IPE Awards: Experts warn against changing tack during financial storm
EUROPE - Pension experts have argued that schemes should stay the course when it comes to their asset allocation, rather than re-assessing during a financial crisis.
Speaking at the IPE Awards seminar in Monaco, the chief executive of Belgium's Amonis pension fund argued that any such changes were unnecessary and unwise.
During a panel that examined chief executives' attitudes toward the future, Hugo Lasat said: "In terms of asset allocation, we didn't change a lot. In fact, it's a bit like changing the steering wheel of your car when you ride inside.
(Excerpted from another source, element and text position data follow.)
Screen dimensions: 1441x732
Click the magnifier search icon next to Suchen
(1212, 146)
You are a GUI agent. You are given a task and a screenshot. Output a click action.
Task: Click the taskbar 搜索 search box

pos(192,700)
It's not necessarily appropriate."
Michael Taylor of the London Pension Fund Authority (LPFA) added that his scheme's investment board had found itself confirmed in its strategy and worked within it during the crisis.
However, he did concede that the scheme had re-evaluated its investment strategy more often than usual, without introducing changes.
"In an ideal world, we would review our asset allocation strategy every three years, coinciding with the valuation of the fund," he said.
"More recently, it seems we have been reviewing our asset allocation strategy every six to 12 months, which is reflective of the problems the board and the investment committee are seeing in the outside world."
Taylor said concerns remained about the problems facing European countries on the periphery of the euro-zone.
"Where do you put your cash if it's going to be safe?" he asked "Should we be investing in sovereign bonds across the peripheral euro states?
"These are the key questions for us, which is implying for me that the crisis is not over as far as Europe and the banking sector is concerned."
The uncertainty was reflected by the seminar atteendees, who in a straw vote overwhelmingly predicted the crisis would continte into 2011, with only 14% predicting the economy would return to normal in the next few weeks.
However, Charles Vaquier of UMR Corem said the crisis offered them the opportunity to buy assets, while also allowing them to target newer economies that would grow over the next three to four decades, in line with the retirement of their members.
"Therefore," he said, "we decided to reallocate, specifically in equities, to invest more in the so-called emerging markets that are not emerging markets anymore.
"They are huge markets, with some of them taking some leadership against the Old World economic market."
Examining the role of liquidity, Taylor said it had become an ever-more important issue for the LPFA, adding that illiquidity for the scheme was any asset that could not be sold in three months or less, encompassing some of its diversified portfolio of property, infrastructure and private equity.
"I don't think liquidity was that much of an issue four or five years ago," he said. "It is an issue now, and it's something that's monitored very closely."
He added that the scheme would not need to sell any assets in the near future to make pension payments.